Sickle cell anemia arises from point mutation. The gene for sickle cell Hb (HbS) varies from that for HbA by a single point mutation in the β-globin gene at the
codon responsible for the amino acid residue at position 6. This substitutes a thymine for an adenine base. This mutation results in deformed erythrocytes that fail to squeeze through the capillaries and thus block them. This causes hemostasis, anoxia and severe pain. The clinical manifestations of this disease includes megaloblastic erythropoiesis, aplastic crises, stroke, bone pain crises and proneness to infection. The treatment involves administration of the analgesia for the pain during crisis, blood transfusions, using hydroxyurea and butyrate.

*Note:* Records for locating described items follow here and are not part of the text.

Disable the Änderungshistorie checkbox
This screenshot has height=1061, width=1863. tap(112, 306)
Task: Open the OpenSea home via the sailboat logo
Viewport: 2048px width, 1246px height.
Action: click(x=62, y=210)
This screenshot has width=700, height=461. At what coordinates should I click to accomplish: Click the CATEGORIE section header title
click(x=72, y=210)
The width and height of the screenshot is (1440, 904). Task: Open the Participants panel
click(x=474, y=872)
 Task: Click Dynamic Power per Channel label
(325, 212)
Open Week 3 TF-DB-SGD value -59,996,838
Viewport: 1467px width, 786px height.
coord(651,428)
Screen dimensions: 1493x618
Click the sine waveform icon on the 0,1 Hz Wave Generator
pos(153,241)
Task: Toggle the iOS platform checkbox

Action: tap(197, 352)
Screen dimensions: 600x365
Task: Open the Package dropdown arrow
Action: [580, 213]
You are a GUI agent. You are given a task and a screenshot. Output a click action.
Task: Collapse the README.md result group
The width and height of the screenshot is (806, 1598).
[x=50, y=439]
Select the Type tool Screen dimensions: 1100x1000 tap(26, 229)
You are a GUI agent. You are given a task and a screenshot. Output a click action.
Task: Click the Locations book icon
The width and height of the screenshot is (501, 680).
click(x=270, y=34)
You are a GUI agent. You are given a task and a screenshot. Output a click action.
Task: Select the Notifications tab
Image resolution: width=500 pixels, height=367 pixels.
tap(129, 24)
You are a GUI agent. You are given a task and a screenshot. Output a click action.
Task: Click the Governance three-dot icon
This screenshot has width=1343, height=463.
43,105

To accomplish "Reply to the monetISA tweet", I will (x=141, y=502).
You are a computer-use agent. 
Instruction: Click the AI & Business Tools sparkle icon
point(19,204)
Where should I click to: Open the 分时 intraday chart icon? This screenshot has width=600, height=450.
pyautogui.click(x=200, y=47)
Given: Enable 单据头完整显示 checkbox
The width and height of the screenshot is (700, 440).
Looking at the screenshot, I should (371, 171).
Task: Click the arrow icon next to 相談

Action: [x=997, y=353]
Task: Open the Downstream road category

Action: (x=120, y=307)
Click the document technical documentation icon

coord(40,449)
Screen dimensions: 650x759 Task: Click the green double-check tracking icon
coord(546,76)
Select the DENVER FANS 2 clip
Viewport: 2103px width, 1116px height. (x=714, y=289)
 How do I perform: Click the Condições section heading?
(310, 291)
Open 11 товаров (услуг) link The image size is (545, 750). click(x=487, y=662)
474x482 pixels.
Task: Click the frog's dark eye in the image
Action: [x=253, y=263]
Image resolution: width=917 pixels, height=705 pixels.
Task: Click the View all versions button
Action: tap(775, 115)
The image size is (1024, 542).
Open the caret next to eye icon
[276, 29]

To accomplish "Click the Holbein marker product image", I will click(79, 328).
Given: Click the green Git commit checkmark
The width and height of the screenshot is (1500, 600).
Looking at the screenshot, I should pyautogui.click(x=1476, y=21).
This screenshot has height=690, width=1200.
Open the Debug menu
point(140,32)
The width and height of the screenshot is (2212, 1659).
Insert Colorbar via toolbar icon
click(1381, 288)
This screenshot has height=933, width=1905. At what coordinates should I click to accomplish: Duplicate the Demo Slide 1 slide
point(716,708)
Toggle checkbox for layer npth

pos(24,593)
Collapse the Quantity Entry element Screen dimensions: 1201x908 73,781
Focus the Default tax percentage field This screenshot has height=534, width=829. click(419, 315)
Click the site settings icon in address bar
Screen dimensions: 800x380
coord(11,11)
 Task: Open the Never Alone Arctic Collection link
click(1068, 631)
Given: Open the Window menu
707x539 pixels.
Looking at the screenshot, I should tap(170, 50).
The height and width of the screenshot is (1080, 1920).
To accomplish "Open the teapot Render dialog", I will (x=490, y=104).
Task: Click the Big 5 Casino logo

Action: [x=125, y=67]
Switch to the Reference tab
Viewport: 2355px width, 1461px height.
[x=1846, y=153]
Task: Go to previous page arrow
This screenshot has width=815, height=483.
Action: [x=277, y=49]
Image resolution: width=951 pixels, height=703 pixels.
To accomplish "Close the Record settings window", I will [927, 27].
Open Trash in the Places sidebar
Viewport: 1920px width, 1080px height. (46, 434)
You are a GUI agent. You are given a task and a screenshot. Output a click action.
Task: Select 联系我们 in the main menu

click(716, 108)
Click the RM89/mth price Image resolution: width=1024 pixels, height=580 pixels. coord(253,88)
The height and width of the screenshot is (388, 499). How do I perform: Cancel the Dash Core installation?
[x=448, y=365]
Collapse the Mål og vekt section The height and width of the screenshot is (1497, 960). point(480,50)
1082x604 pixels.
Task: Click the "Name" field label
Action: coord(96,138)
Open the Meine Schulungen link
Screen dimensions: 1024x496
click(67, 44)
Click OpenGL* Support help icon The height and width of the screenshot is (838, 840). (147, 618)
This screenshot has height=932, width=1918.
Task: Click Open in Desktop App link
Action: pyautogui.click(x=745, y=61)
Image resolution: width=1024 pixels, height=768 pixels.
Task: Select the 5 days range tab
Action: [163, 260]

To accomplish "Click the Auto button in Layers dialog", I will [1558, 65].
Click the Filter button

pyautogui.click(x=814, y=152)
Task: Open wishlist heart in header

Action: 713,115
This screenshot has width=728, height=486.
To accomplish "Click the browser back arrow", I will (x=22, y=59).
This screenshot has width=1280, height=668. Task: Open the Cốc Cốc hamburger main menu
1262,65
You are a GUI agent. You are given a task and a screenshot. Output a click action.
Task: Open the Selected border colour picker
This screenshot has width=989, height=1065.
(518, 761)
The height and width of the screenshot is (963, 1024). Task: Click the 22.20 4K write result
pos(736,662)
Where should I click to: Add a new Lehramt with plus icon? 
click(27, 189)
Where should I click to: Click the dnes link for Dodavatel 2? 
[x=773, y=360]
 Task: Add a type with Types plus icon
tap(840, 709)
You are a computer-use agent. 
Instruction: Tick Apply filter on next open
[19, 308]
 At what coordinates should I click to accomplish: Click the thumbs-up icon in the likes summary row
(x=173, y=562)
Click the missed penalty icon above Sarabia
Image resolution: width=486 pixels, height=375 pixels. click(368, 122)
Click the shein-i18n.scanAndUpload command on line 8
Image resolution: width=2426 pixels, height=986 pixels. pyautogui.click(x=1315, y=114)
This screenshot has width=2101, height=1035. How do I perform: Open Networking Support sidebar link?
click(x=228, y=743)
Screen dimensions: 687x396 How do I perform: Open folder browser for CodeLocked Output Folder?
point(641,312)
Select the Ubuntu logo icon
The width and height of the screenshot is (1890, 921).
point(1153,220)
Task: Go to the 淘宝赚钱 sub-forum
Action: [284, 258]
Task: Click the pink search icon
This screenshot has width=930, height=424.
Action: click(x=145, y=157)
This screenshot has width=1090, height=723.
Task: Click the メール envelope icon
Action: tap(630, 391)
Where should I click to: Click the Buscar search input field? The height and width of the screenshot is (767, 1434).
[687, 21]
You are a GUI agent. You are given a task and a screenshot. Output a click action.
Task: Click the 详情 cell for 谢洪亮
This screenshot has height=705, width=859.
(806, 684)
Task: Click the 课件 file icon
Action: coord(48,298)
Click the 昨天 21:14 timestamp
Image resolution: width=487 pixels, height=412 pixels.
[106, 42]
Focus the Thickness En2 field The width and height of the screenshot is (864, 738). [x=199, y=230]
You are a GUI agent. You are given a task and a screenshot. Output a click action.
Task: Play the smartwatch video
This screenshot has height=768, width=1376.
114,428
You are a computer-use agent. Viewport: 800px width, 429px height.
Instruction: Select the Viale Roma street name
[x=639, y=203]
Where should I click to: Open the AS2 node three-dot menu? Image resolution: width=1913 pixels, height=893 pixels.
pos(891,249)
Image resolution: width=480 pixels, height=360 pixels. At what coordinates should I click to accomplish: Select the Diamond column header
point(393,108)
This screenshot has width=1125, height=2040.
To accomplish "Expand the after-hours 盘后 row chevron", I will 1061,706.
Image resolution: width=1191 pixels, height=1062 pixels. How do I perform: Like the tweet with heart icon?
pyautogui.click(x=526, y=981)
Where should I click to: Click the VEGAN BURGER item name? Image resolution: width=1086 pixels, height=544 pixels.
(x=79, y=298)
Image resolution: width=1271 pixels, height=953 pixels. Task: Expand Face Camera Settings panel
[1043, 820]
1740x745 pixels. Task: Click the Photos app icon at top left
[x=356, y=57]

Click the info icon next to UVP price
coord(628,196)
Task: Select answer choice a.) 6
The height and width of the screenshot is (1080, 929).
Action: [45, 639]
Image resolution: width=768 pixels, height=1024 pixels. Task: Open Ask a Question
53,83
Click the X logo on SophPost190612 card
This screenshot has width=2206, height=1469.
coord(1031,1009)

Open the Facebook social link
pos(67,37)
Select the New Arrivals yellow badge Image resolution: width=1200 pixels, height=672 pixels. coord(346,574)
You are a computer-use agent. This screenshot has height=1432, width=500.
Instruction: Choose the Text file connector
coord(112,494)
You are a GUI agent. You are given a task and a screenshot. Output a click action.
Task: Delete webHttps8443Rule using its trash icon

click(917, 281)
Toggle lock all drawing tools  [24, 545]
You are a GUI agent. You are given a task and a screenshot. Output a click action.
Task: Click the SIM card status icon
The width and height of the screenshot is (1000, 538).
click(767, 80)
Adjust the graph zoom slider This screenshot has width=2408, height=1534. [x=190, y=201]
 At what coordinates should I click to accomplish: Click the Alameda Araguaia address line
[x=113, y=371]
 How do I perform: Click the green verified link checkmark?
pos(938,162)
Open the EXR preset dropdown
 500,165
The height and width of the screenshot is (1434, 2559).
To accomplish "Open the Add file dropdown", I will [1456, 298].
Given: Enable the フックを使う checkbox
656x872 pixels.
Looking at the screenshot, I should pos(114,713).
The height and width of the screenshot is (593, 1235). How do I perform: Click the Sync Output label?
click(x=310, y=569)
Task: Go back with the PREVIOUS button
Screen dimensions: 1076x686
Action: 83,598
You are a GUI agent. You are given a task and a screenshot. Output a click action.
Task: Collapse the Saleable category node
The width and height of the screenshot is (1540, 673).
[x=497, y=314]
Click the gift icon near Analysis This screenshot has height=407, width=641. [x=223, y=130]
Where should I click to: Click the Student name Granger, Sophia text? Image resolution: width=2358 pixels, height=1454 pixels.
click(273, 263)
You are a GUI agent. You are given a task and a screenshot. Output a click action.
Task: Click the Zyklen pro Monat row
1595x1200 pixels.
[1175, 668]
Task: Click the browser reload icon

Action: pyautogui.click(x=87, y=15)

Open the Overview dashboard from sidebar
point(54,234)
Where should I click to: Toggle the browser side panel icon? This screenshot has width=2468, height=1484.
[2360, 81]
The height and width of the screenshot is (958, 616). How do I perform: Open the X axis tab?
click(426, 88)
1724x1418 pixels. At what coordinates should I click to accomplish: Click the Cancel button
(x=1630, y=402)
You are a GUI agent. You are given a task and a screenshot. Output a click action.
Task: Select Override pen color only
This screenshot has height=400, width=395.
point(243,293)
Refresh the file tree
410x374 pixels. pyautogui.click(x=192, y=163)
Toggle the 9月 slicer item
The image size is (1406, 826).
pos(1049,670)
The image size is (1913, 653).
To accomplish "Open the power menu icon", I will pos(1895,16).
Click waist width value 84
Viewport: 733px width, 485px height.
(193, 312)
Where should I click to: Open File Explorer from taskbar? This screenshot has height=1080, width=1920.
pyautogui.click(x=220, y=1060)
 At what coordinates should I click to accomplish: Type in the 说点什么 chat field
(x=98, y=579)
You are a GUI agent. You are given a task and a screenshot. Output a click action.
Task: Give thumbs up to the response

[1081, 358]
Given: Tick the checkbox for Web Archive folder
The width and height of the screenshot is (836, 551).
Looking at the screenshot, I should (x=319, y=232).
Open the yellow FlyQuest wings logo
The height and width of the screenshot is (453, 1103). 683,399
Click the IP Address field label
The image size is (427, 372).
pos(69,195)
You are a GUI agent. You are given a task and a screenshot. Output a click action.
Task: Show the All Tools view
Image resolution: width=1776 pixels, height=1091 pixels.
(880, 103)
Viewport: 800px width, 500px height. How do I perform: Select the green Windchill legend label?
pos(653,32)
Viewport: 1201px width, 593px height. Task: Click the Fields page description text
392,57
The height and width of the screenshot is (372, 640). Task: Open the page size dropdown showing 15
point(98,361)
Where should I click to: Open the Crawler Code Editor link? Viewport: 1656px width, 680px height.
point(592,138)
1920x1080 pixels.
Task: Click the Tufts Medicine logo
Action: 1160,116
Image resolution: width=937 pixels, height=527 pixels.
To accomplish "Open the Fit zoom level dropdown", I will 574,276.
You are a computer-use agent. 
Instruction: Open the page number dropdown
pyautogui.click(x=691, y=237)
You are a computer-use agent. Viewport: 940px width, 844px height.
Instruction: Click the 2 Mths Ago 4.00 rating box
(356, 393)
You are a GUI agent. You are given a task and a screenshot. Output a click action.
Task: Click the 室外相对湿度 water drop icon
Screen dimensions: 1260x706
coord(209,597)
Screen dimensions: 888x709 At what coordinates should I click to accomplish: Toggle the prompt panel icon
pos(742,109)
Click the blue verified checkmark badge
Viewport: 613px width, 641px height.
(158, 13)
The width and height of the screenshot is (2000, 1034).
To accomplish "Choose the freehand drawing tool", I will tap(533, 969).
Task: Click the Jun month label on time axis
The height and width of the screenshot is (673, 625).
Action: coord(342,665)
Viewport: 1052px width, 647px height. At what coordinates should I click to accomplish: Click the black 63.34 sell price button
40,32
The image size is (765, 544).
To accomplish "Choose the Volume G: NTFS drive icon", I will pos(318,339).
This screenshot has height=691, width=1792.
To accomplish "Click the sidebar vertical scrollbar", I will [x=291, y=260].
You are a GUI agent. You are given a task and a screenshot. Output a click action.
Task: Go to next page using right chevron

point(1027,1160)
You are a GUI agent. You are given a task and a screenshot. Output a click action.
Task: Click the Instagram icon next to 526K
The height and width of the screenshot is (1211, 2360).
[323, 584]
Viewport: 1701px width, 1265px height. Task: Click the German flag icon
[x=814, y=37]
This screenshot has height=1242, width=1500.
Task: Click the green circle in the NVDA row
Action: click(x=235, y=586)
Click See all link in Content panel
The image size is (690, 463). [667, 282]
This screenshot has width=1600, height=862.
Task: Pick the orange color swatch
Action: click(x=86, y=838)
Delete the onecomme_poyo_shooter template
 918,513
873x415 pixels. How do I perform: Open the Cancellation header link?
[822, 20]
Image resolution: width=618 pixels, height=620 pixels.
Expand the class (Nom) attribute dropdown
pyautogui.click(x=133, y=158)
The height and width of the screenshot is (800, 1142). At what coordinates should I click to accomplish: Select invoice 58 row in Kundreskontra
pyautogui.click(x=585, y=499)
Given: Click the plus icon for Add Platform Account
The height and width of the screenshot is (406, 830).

Thalassemia is also an inherited disorder. α- thalassemia and β- thalassemia is caused due to complete or partial failure to produce α chains and β globin respectively. Diagnosis of thalassemia involves common clinical symptoms and anemia and precipitation of excess free globin chains. Treatment includes repeated blood transfusions with chelation therapy.
Glucose 6-phosphate dehydrogenase deficiency (G6PD)
This is the first enzyme of the pentose phosphate pathway. The gene coding for this enzyme is present on the X chromosome and is therefore a sex-linked condition affecting males. It is observed that female carriers are more resistant to malarial parasite. Favism is another hemolytic crisis that occurs due to consumption of fava or broad beans. It can be treated by transfusion.
Clinical aspects of clotting
Synthesis of prothrombin requires the presence of Vitamin K. Absence of Vitamin K produces abnormal prothrombin that is activated by Factor X. Dicoumarol and warfarin are used as anticoagulant agents. Hemophilia or bleeding disease is caused due to genetic lack of clotting factors. The clotting time is longer. It is sex-linked to males. Earlier treatment involved blood transfusion. Now, the treatment involves injections of Factor VIII prepared by recombinant DNA technology.